==== Raw data ====
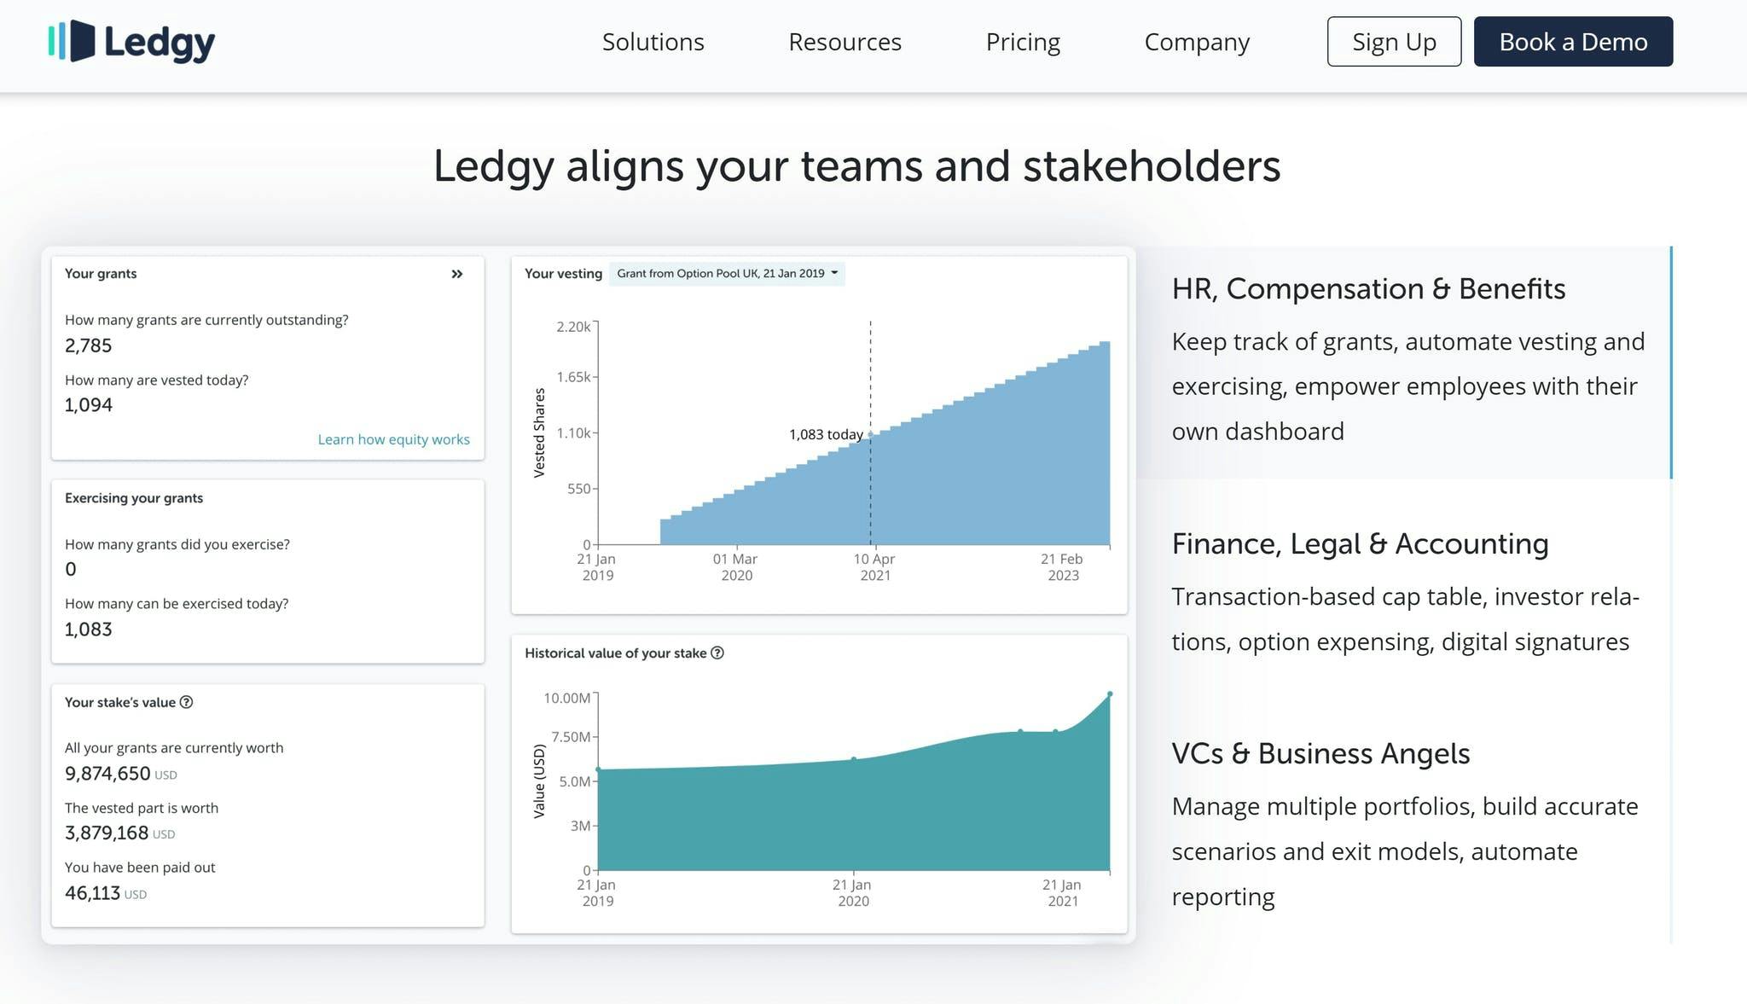Viewport: 1747px width, 1004px height.
Task: Click the Ledgy logo icon
Action: 72,41

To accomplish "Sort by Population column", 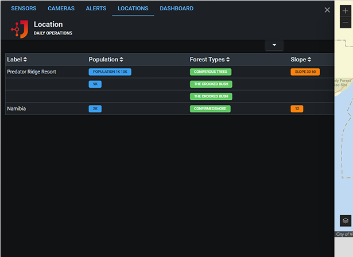I will pos(106,60).
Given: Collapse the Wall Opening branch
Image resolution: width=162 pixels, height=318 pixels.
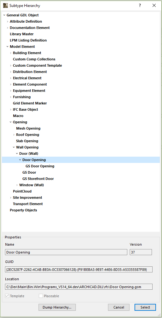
====
(Exercise instructions):
Could you copy out, word for word, the stretch of the entries from the line containing "Given: Collapse the Wall Opening branch" through the end, leaving out the pictures?

(Task result):
Given: Collapse the Wall Opening branch
Image resolution: width=162 pixels, height=318 pixels.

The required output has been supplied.